(Pixel coordinate grounding data)
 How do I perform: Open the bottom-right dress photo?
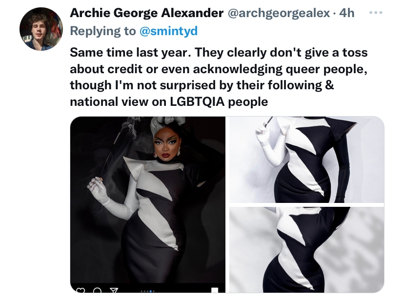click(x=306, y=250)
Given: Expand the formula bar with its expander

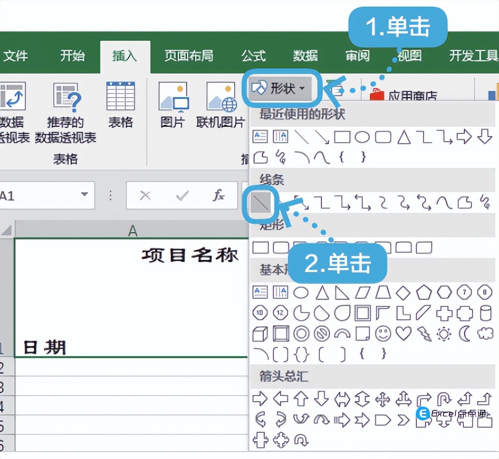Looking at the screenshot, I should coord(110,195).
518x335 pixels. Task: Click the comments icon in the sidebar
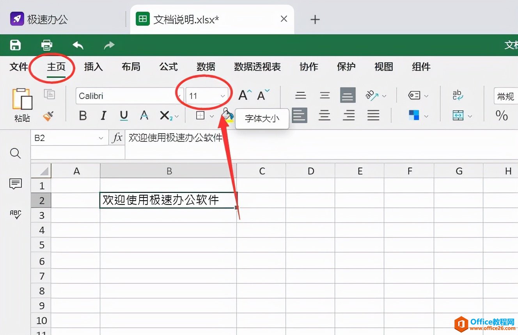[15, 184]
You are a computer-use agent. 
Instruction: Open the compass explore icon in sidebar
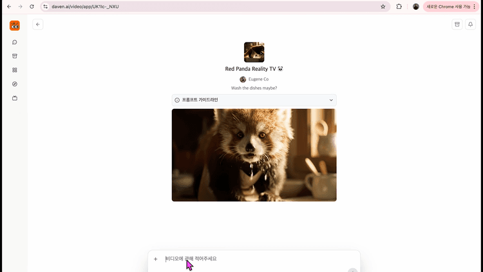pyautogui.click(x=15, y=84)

**To do**
Repeat exactly the lines above, from the line containing "Given: Expand the" through the last line of the records, inclusive; omit any pictures.

**Written solution**
Given: Expand the formula bar with its expander

Looking at the screenshot, I should coord(110,195).
518x335 pixels. Task: Click the comments icon in the sidebar
[15, 184]
You are a computer-use agent. 
Instruction: Open the compass explore icon in sidebar
pyautogui.click(x=15, y=84)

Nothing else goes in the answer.